West Coast Park is where my birding journey begun in January 2014 and I’ve gotten quite a lot of interesting lifers there. This park, however, is probably not one of the places many would include their birding itinerary. Though usually associated with McDonald’s and the iconic giant pyramid, West Coast Park actually has a good diversity of bird life to offer.

Marsh Gardens

Located at the western end of the park, the best part about this place is that due to the small size, many of the birds can be seen at close proximity.

The highlight of the Marsh Gardens would probably be this lone Great-Billed Heron that has been seen rather consistently since September 2015.

photo-1wGreat-Billed Heron. This is an uncropped photo from a 300mm focal length x 1.6 crop factor.
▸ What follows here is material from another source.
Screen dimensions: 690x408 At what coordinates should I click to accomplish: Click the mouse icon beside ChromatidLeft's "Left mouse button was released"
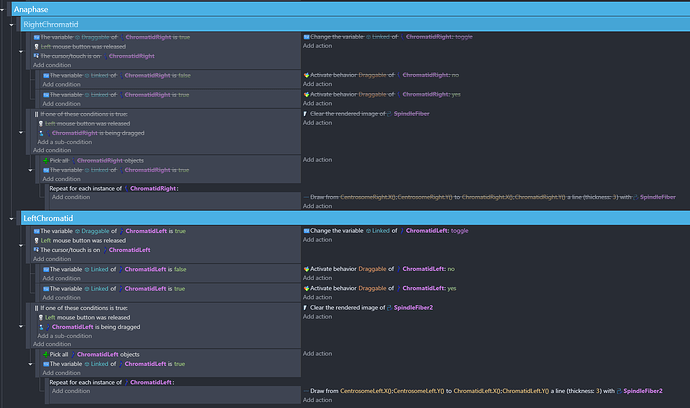(x=37, y=240)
There are not many places in Singapore which offers such a close view of this bird.

The Marsh Gardens boardwalk, though a short one, is worth exploring too. A family of Abbott Babblers has been recorded there and I once encountered this friendly juvenile Crested Goshawk, which might have flew over from Kent Ridge Park. I was told that Black Bitterns had been seen here in the past ( per con Alan OwYong).

photo-2wCrested Goshawk, February 2015.

Carpark 2

The area around Carpark 2, especially the patch of vegetation indicated in this map, is another interesting area worth exploring (it’s quite hard to describe a location in West Coast Park).

wcp-map

Map retrieved from NParks. Watch out for snakes and random holes when exploring the area.

I found a lone Spotted Wood Owl here in August 2016, and a flock of Pied-Imperial Pigeon is usually around in the morning. I’ve seen most of Singapore’s parrots (every in the checklist except the Blue-Rumped Parrot) here too. The palm trees probably attract them to the area. A trio of Tanimbar Corellas and two Sulphur-Crested Cockatoos frequent this place as well.

photo-4wSulphur-Crested Cockatoo perched on a Pong Pong tree. They have been seen chewing on the pulp of the fruit.

The eastern half of West Coast Park

Majority of the people whom I see in the eastern half of West Coast Park are either joggers or dog-owners, because there are barely any facilities there apart from a dog-run. Just trees, trees and more trees – fantastic for birds.

I didn’t expect to see this Orange-Headed Thrush on a young Casuarina tree.

photo-5wOrange-Headed Thrush, December 2015.

I experienced one of my greatest birding moments so far when I spotted this Black-Capped Kingfisher through my binoculars.

photo-6wBlack-Capped Kingfisher, January 2016

Birding in West Coast Park

West Coast Park is a rather elongated one, so be prepared to walk some distance if you intend to explore the whole place. While there were few reports of rare finds in this park, the environment is fantastic for birding and it could just be because not many birders visit the place.

If you are unable to decide on a location this migratory season, do give West Coast Park a try. I was told that a Hooded Pitta spent a few week wintering here some years back.

Reference: Craig Robson. A Field Guide to the Birds of Thailand and South-East Asia. Asia Books Co. Ltd.